The following information is intended as a guide to performance tuning
and configuration for the C.03.00 OTS stack.
This section contains the following parts :
A. Factors That Influence OTS Performance
Terminology and Concepts
Performance Factors
Use of Performance Numbers
B. OTS Performance Test Model
C. OTS Performance
Throughput Rate
Request-Reply Performance
Performance Tuning
A. Factors That Influence OTS Performance
There are many factors that influence overall performance of a network
application. The purpose of this section is to define some common terms
and to describe (loosely) their interrelationship with respect to
performance.
A-1) Terminology and Concepts
o A TSDU (Transport Service Data Unit) is the logical unit of information transmitted between peer transport service, or XTI, users. A TPDU (Transport Protocol Data Unit) is the physical unit data transmitted between peer transport entities across the network. One or more TPDUs are used to transmit one TSDU. The "window" size determines the number of TPDUs that the transport entity can transmit before waiting for an acknowledgment from the peer entity.
A TIDU (Transport Intermediate Data Unit) is the physical unit of data passed internally between the application and the transport entity (OTS) on the same system.Typically, one or more TIDUs are used to pass one TSDU. For the XTI send (t_snd) and receive (t_rcv) functions, the T_MORE flag is used to indicate whether or not the TSDU segment is the last part of the complete TSDU.
o An SSDU (Session Service Data Unit) is the logical unit of information transmitted between peer session service users. The session entities transmit information in the form of SPDUs (Session Protocol Data Units) using the transport service. A session entity may transmit one or more SPDUs in a single TSDU.
The SSDU size for session version 2 normal data transfer is unlimited.
OTS segments an SSDU of normal data into SPDUs based on the underlying
TPDU size.
o An PSDU (Presentation Service Data Unit) is the logical unit of information transmitted between peer presentation service, or APLI, users. The presentation entities transmit information in the form of PPDUs (Presentation Protocol Data Units) using the session service. A presentation entity may transmit one or more PPDUs in a single SSDU.
NOTE: We have simplified the conceptual model by stopping at the Transport layer. Actually each TPDU is segmented into one or more Network layer packets; and for X.25, each Network packet is segmented into one or more Data Link layer frames. The Data Link frame is the physical unit of data transmitted between systems.
In OTS, applications run in user space, and the protocol entities are in the kernel, under Streams. When an application issues an open(2) system call to open a Streams device, a pair of Streams queues is created in the kernel (one for sending, and one for receiving). The XTI, Session, and APLI libraries use the Streams system calls putmsg(2) and getmsg(2) to communicate using TIDUs, SIDUs,and PIDUs, respectively, with the OTS protocol stack.
The maximum TPDU and window sizes are parameters of the OTS stack. The default maximum TPDU and window sizes are user-configurable, but these can be negotiated downward during connection establishment with a peer Transport entity.

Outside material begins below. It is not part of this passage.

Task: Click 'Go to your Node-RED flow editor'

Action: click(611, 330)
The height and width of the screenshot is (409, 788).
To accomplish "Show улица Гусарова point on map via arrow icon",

The TSDU size is controlled by the XTI application. If the TSDU size exceeds the maximum TIDU size, the XTI library will segment the TSDU into multiple TIDUs.
In this section, we will assume that one TIDU is used for each TSDU for an XTI application. That is, the performance tests ensure that the TSDU is not so large that it must be segmented into multiple TIDUs. Consequently, in discussing the interactions between an application and the OTS stack, we will speak only of TSDUs, even though TIDU might be a more appropriate term.
When discussing the performance of the XTI, Session, or APLI application below, we will often use the term SDU to refer to a TSDU, SSDU, or PSDU, respectively. SDU (Service Data Unit) is meant to be a generic term for the unit of data seen by an application.
A-2) Performance Factors
Larger TSDUs require fewer transfers between the application and the OTS stack. This results in fewer context switches and lower system overhead. For example, if an application is sending 100K bytes in a file transfer, this requires 100 transfers if TSDU size is set to 1024; but it requires only 25 transfers if the TSDU size is 4096.
Similarly, larger TPDUs require fewer transfers between peer transport entities across the network. Usually this results in better throughput, due to decreased bandwidth used for protocol headers and acknowledgements. For example, if the OTS stack transmits a 2000 byte TSDU, this requires 17 transfers if the TPDU size is set to 128; but it requires only 1 transfer if the TPDU size is 2048.
Larger window sizes allow the sending system to transmit more TPDUs before waiting for the receiving system to acknowledge their arrival. This increases the concurrent operation of the two systems.
Thus, we might expect that large TSDUs, large TPDUs, and large windows would maximize throughput. However, extremes in these directions can have a negative impact on performance because of other system and network factors.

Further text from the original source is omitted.